As another example, let's look at something in which we figured there would be some possible causation going on. In a situation like this, we are looking at an individual's age, and their income. Now, we would expect that the older somebody is, we would assume that they're likely going to be earning more money. Is it necessarily their age that allows that to happen, or are there other factors at play here?
And so it's very possible that there are some other extraneous variables involved in this correlation, and we might see something like education, work experience, or the amount of effort one puts into their job determines how much they're going to earn in terms of income. And so just because one is older doesn't necessarily mean they have additional education.
Now, they are, in all likelihood, going to have a higher level of work experience, which might be the extraneous variable in a case like this. And so you see the scatterplot here in front of you, and if we pick some hypothetical people that we observe, and we look at their incomes, and we look at how old they are in the number of years, and we'll see here a very, very straight looking line that moves upward.
And what that tells us is that we have a positive correlation that exists between somebody's age and the income they earn in terms of thousands of dollars per year.

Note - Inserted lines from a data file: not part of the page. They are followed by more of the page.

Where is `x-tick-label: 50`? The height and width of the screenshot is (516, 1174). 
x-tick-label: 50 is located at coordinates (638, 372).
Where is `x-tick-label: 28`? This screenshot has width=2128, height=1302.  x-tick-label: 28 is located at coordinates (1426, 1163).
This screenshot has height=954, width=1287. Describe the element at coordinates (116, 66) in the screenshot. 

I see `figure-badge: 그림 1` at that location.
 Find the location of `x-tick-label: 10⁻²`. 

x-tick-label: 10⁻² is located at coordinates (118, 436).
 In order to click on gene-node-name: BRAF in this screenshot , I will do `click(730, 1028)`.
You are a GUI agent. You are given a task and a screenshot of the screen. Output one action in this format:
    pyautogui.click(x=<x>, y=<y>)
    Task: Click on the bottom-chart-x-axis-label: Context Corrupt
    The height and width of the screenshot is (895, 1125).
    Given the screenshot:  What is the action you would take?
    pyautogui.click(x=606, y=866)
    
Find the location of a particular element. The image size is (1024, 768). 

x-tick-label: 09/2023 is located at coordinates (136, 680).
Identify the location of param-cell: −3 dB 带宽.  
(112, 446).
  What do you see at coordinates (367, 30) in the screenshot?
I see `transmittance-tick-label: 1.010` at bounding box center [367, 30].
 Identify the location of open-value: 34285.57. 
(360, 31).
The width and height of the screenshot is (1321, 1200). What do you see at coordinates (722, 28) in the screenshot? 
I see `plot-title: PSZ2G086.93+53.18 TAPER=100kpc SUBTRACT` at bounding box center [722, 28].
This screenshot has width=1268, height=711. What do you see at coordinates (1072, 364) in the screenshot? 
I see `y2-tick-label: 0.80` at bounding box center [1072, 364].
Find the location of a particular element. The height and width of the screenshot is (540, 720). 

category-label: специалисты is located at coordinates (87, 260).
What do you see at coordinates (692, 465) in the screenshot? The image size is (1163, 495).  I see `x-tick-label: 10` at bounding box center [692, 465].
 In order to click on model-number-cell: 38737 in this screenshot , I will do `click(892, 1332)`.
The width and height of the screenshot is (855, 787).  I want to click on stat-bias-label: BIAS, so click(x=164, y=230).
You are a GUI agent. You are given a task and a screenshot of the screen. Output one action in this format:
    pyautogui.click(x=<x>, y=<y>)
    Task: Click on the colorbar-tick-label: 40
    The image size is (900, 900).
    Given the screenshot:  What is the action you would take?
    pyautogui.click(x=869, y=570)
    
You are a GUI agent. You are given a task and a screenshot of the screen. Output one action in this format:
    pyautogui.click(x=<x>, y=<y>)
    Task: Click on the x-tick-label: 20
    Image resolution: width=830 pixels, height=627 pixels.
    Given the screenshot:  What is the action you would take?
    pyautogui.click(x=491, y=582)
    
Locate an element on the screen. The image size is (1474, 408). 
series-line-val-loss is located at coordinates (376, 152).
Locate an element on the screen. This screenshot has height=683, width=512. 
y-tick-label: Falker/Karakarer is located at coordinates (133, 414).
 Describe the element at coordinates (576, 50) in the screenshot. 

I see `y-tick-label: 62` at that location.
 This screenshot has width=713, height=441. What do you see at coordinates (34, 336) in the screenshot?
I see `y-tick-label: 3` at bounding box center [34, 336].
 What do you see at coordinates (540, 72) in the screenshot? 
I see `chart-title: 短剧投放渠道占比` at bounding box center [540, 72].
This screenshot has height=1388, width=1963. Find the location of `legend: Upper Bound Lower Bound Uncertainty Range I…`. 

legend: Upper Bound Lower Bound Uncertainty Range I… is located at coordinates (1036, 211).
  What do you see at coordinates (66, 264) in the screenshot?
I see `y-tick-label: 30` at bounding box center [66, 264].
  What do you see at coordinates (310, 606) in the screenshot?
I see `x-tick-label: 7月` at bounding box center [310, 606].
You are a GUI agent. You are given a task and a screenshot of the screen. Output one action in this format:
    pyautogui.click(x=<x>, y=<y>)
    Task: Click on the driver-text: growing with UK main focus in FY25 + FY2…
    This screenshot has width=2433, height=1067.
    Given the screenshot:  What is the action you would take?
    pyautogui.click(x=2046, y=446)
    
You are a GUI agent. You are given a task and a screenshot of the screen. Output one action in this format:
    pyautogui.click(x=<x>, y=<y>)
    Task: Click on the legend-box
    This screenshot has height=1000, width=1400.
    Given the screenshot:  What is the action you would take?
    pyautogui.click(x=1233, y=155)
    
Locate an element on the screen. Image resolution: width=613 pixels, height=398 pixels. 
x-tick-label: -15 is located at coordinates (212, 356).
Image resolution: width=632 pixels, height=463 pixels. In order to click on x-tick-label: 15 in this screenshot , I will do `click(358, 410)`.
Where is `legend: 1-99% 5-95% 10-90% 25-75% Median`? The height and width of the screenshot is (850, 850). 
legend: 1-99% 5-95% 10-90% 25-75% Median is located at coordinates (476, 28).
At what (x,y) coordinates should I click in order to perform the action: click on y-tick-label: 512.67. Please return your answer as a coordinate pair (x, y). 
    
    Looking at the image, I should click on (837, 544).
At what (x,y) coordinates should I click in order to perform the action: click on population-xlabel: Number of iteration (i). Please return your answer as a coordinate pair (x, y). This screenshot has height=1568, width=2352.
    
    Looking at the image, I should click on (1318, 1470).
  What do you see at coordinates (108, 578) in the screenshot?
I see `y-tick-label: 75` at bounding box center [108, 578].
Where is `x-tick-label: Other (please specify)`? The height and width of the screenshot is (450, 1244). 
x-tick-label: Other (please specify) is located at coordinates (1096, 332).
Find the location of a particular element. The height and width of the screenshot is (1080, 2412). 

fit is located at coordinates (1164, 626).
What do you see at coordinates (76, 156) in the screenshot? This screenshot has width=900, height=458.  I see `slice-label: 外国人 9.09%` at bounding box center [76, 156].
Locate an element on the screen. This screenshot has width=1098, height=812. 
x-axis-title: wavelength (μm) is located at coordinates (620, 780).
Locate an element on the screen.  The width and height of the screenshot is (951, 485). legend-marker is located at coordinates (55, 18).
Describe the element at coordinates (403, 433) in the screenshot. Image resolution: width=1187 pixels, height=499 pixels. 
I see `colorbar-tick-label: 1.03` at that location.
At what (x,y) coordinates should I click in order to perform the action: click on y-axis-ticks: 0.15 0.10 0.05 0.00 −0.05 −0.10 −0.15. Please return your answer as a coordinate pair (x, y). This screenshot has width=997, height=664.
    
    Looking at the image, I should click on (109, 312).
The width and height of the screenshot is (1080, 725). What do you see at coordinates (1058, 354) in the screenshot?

And in this case, notice how strong that correlation coefficient actually is. 0.958. Now do remember, the closer we get to the value of 1, the higher the correlation is. And as we would expect, these two values, age and income, are likely going to be highly correlated.
And in a case like this, it's very possible that the causation is not due to one's age. It might be simply due to the fact that they have more work experience than somebody else does. It's important to note here that we don't want to confuse causality and correlation. While variables may be correlated with one another, that does not necessarily indicate that one variable is causing the other one to change.
In doing this, confusing the two could lead to wrong conclusions or poor predictions about the variables that we're actually looking at. So let's go back to the objectives in this lesson, just to make sure we covered them. The first was to know the limitations of the correlation coefficient, which we did cover. There's only so much the correlation coefficient can tell us.
It can tell us that there's a positive or negative association between variables, and it can tell us how strong it is, relatively speaking. But we don't necessarily know from looking at the correlation coefficient if there's any causal relationship between variables.
And we understand the difference between variables that are correlated and those that are causally related. If they're causally related, we would expect there to be a relatively strong association, but we can't necessarily tell that by looking at the correlation coefficient alone. So again, my name is Dan Laub, and hopefully you got value from this lesson.